2.信頼関係を築いておく
 自分にフィードバックをくれるような立場にある人たちと、少しずつ関係を深め信頼を築いておこう。そうすれば、フィードバックを受けることに対して安心感が生まれる。

 ワシントン大学の社会心理学者で、人間関係の権威であるジョン・ゴットマンの研究によれば、以下の方法が役に立つという。

●個人的な話題をフィードバック提供者に打ち明けることで、親近感が生まれる。食事の席などで実践してもいいが、その機会がない人もいるだろう。フィードバックの対話が始まる時に、相手が本題に入る前の数秒間で、いまの気分を率直に伝えるとよい。

●日頃から、些細なことに対しても感謝を伝えよう。職場では往々にして、感謝の表現は控えめすぎる。自分の謝意を相手はわかってくれているものと決めつけたり、変に誤解されることを恐れたりするからだ。そうしてポジティブな感情と親近感を醸成する機会が失われる。これらはフィードバックの対話からストレスを取り除くうえで有益なのだ。

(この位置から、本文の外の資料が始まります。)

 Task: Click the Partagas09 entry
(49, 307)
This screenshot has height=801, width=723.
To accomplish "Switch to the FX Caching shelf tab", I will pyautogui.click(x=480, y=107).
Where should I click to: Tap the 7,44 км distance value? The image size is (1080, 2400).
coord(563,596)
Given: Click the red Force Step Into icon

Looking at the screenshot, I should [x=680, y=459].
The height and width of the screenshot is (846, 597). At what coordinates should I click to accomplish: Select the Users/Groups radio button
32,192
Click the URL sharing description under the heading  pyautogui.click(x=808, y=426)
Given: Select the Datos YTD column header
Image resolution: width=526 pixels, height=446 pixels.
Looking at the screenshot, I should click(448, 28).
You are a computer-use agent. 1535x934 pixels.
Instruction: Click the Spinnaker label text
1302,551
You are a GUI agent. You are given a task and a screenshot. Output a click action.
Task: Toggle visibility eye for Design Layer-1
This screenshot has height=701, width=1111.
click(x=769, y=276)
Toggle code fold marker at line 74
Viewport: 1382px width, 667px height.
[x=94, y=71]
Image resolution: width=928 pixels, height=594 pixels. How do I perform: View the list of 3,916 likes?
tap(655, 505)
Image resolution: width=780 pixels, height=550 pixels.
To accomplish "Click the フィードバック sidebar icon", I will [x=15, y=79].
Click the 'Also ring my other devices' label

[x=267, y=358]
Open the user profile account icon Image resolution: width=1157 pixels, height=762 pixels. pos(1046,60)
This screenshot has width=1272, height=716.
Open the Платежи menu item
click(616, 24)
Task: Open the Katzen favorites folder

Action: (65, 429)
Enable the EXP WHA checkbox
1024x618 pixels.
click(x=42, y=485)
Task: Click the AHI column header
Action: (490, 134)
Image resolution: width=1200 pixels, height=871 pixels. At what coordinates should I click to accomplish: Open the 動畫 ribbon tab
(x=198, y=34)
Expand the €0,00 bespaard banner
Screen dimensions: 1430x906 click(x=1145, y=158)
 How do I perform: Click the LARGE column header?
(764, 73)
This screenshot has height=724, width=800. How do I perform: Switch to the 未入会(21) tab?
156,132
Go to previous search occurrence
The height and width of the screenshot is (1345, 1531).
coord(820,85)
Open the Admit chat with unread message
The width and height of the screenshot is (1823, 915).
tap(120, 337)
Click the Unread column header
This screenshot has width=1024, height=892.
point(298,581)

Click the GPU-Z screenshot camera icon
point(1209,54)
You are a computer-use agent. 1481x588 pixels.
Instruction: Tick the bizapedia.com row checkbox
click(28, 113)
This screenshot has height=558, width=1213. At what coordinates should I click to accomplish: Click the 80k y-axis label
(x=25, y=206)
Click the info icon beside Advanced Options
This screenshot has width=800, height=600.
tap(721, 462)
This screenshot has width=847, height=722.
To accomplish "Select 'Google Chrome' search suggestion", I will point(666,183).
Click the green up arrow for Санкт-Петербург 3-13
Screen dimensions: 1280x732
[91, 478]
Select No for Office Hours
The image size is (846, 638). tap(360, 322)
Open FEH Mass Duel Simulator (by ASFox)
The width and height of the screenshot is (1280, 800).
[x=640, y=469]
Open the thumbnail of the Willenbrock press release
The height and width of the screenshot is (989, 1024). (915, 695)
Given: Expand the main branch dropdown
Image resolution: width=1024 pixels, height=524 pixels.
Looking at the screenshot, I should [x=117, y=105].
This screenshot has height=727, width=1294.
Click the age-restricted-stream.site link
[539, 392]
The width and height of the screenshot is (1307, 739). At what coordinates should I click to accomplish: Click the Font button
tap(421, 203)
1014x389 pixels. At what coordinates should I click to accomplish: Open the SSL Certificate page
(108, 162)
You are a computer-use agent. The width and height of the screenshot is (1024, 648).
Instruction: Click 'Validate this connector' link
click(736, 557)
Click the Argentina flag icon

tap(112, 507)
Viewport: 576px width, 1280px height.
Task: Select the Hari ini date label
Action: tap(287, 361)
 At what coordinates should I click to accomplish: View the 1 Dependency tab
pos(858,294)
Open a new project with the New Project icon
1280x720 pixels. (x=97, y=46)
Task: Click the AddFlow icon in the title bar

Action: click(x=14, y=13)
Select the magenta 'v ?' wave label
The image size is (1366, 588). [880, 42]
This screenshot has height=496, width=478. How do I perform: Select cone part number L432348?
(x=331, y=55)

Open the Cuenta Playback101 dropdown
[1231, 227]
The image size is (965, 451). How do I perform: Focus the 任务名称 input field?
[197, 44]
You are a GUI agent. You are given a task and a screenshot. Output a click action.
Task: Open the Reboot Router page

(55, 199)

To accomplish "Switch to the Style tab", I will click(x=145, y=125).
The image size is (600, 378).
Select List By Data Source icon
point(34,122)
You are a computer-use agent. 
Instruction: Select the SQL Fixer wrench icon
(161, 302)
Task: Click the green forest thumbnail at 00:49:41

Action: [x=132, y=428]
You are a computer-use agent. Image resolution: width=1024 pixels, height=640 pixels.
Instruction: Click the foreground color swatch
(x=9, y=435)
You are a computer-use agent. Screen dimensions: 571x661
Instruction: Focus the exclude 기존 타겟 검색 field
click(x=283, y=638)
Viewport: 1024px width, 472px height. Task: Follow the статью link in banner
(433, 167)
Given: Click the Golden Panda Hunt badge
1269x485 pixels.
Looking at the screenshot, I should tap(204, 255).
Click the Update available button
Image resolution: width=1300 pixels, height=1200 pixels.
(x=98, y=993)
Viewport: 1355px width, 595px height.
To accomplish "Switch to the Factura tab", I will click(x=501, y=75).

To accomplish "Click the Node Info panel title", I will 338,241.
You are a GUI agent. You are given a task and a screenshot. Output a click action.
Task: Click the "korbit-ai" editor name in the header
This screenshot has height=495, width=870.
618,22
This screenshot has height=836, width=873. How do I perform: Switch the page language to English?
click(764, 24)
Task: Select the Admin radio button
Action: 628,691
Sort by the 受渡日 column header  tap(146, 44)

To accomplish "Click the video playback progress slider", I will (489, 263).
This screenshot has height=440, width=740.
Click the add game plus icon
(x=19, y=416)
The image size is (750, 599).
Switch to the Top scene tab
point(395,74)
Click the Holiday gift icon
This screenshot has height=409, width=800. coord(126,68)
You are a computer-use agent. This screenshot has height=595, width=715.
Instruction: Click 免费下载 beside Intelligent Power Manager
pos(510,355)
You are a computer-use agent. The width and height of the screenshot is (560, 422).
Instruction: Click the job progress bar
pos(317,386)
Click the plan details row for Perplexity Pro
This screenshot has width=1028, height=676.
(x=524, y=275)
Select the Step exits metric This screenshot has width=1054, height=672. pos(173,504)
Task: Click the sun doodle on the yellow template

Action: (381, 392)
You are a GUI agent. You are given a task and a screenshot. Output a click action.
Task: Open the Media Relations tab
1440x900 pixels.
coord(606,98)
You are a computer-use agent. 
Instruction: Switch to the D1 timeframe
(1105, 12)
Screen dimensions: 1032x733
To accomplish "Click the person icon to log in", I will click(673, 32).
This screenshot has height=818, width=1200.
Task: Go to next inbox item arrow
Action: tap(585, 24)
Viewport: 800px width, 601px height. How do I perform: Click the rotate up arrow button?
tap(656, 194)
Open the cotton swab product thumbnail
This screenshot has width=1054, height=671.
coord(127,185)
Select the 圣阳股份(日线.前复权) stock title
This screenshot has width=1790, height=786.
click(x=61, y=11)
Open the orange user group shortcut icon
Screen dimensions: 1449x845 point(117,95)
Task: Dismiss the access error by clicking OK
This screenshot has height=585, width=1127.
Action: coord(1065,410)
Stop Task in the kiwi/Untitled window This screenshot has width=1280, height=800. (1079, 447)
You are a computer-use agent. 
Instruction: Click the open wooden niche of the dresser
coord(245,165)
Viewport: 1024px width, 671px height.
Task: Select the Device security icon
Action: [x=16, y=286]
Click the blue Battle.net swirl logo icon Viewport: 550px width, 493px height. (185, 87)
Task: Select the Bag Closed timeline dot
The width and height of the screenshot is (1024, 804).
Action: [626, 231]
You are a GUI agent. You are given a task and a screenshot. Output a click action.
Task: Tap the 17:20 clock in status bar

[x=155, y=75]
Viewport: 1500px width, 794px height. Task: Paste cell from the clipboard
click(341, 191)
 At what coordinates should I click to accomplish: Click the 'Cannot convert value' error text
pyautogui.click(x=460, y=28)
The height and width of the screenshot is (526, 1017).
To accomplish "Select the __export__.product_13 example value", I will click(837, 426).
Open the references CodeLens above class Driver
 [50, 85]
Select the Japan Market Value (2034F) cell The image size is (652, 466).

●相手があなたの関心を欲しているというサインに、気づいてあげよう。これは「ランチへの誘い」のように明白な場合もあれば、「アイコンタクトを求める視線」のように些細なものもある。そうした働きかけに反応を返すことが大事だ。あなたの注目が欲しいという相手の希望を、その時点ではかなえられなくても、ただ気づいてあげるだけでも関係を深めることはできる。